Перед воротами парка он замер. Там по-прежнему толпилась молодежь, горели костры. Там пели, танцевали, занимались любовью, но уже исступленно, как бы через силу, — те, кто не смог найти забвения в войне.
Элари вдруг стало страшно. Там почти ни на ком не осталось одежды, — ни на парнях, ни на девушках. Ему хотелось скинуть и свою, и войти туда, чтобы...
Элари встряхнул головой и сжал зубы. Он — сильный, он ещё может уйти на берег западного моря, когда здесь всё будет кончено. А они... Айскин не смел их осудить. Но он не мог к ним присоединиться.

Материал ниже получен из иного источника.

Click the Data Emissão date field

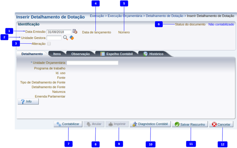point(59,32)

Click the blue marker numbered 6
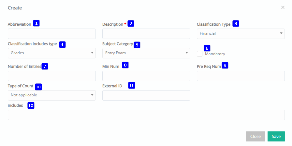207,48
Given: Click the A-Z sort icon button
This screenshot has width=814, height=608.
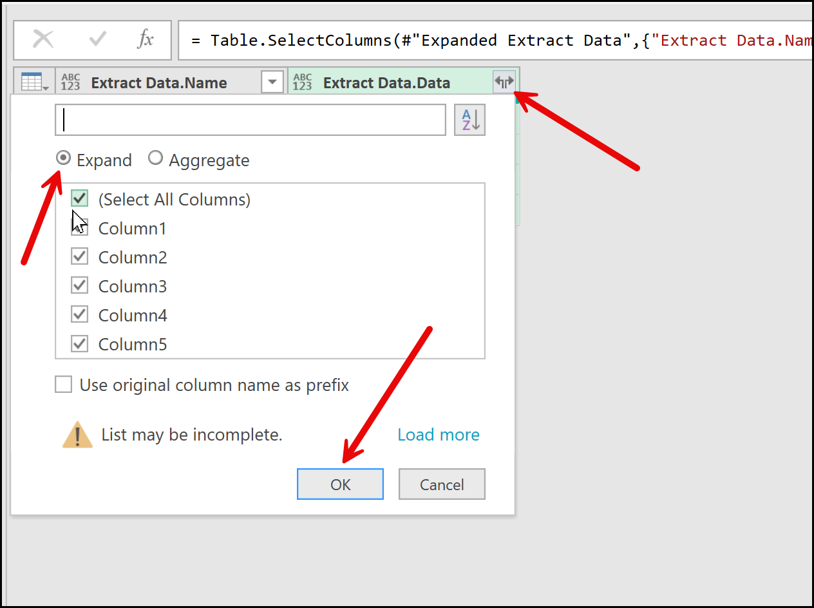Looking at the screenshot, I should 469,120.
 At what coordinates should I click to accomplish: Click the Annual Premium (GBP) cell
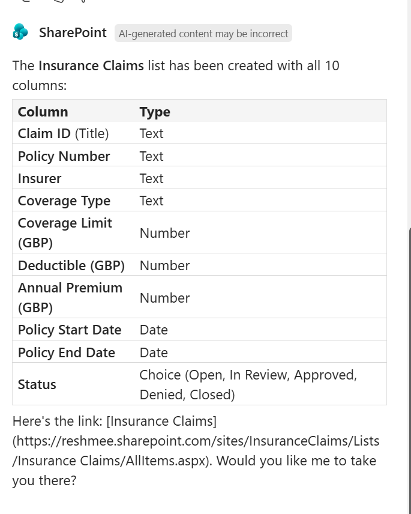tap(70, 297)
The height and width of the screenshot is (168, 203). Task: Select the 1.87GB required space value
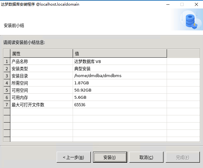click(x=82, y=83)

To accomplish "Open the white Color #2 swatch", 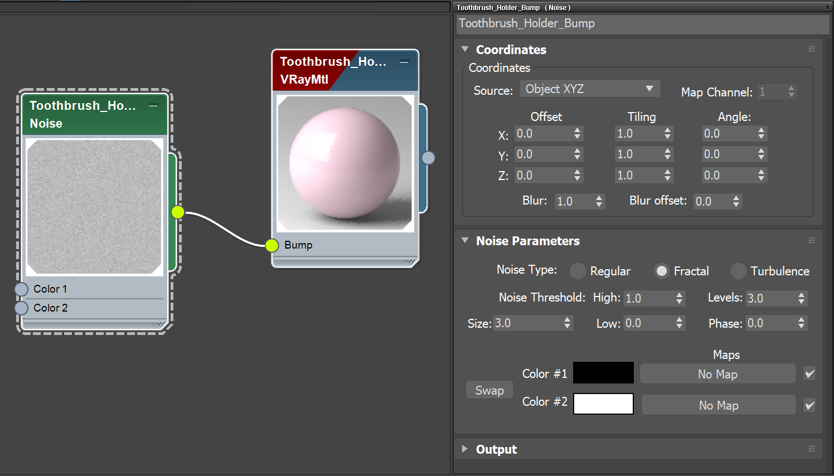I will pos(603,404).
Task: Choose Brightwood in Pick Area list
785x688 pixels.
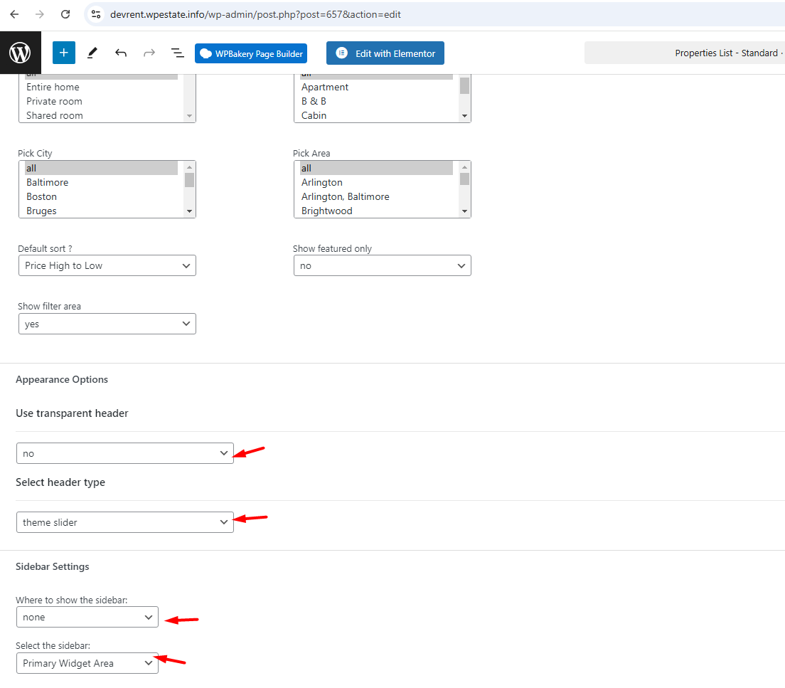Action: [326, 211]
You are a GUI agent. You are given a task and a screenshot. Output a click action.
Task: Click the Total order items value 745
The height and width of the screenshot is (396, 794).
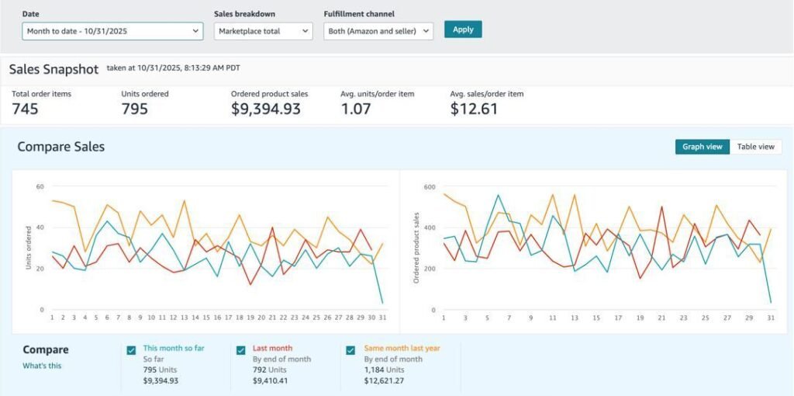tap(25, 109)
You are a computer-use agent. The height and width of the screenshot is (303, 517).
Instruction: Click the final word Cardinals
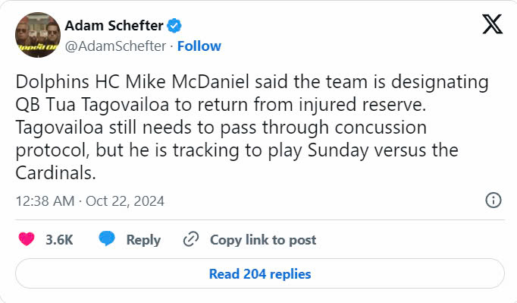[x=55, y=173]

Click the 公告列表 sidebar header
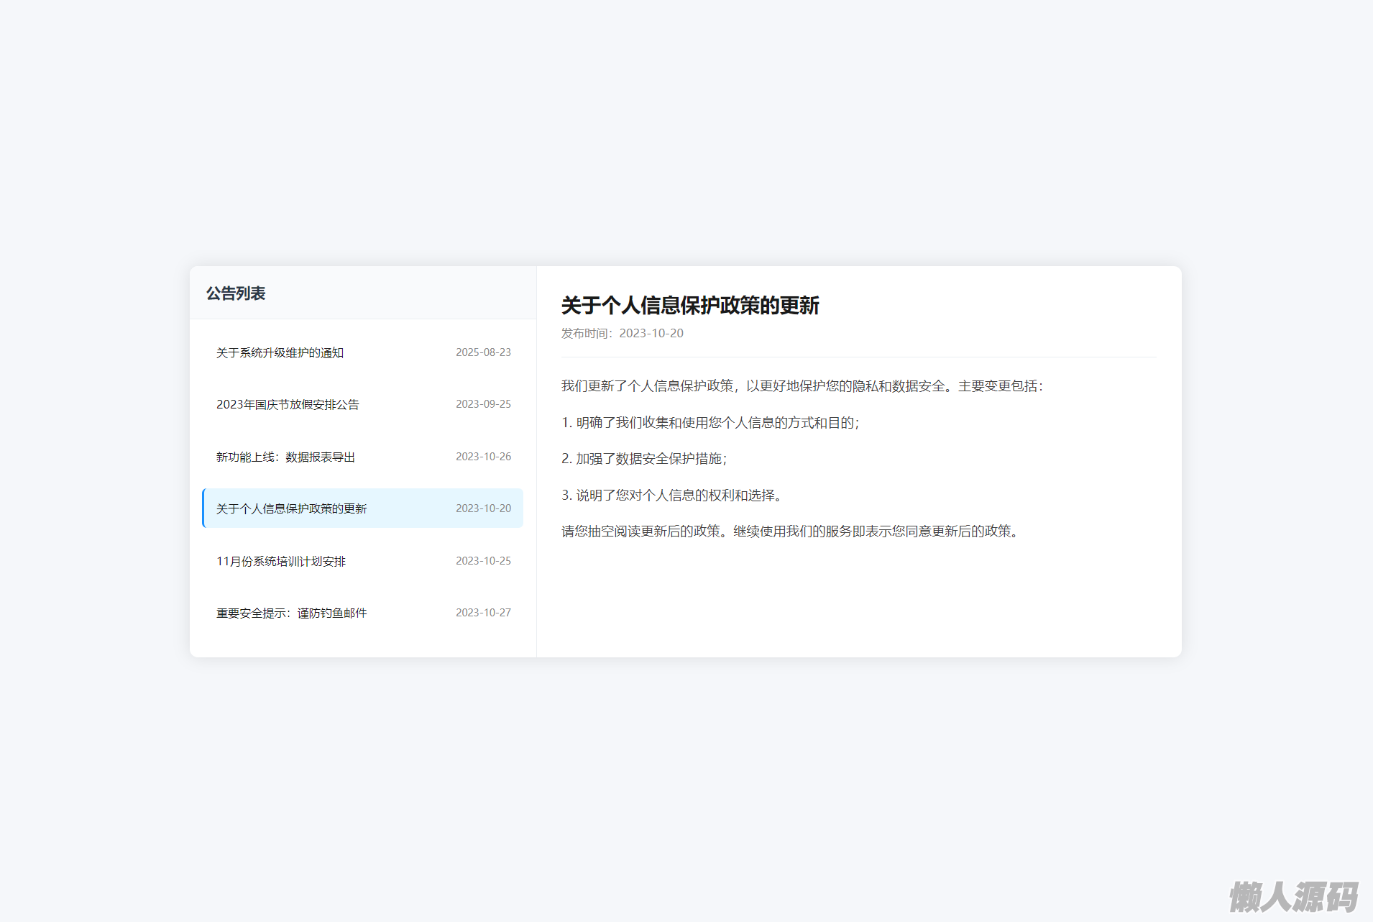pos(236,293)
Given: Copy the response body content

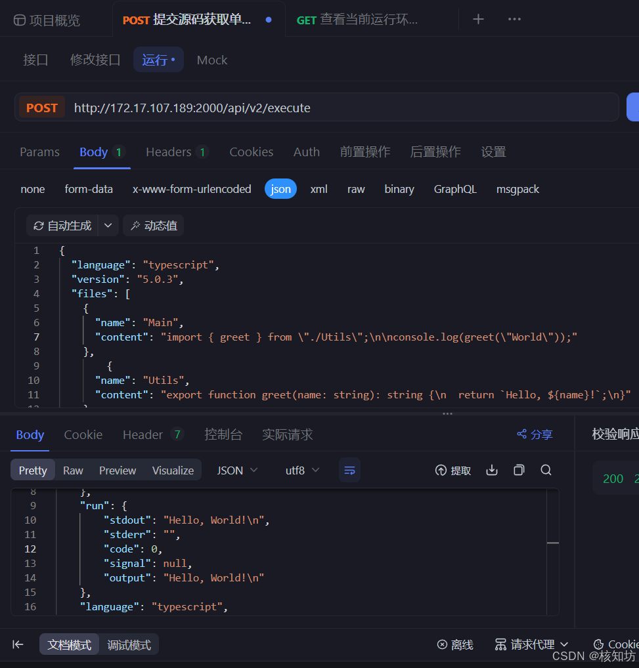Looking at the screenshot, I should coord(518,470).
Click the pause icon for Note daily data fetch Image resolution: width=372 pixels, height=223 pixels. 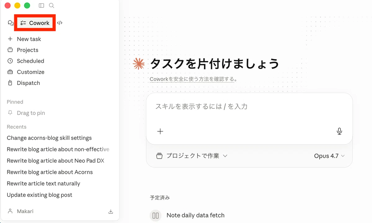(156, 216)
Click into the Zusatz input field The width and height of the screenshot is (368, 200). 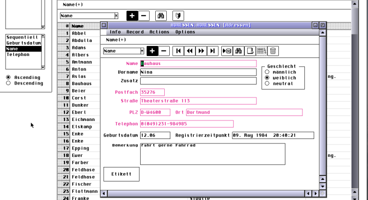[x=198, y=81]
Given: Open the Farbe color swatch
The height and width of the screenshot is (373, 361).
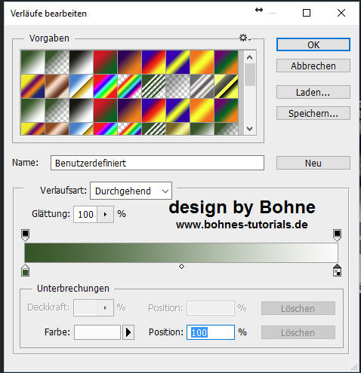Looking at the screenshot, I should coord(97,332).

Он усмехнулся и пошел наугад по полутемной боковой улочке. Массивы зданий скрыли зарево пожаров в низовье реки, но дым плыл над крышами и Элари заметил, что с неба стал падать тонкий, почти неощутимый черный пепел. В воздухе повис острый, будоражащий запах гари.
Глава 4:
Последний день мальчишки
1.
Старый Замок был действительно старым. Его построили адепты какой-то давно забытой религии, искавшие убежища в дикой тогда долине, — больше трехсот лет назад. Сейчас в нём размещался молодёжный центр, являвшийся, по сути, отделением ЧК. Но пришла пора вспомнить о его исходном назначении...
Здесь Элари оказался не у дел. Он не был военным, а его профессия (его работа в посольстве Жителей Пустыни состояла из надзора за системой вентиляции и болтовни с Суру) потеряла уже всякое значение. Он с радостью ушёл бы в Емс-Самзу, — если бы его в неё впустили. Но у её входа стояли совсем незнакомые ему солдаты, так что оставался только Замок...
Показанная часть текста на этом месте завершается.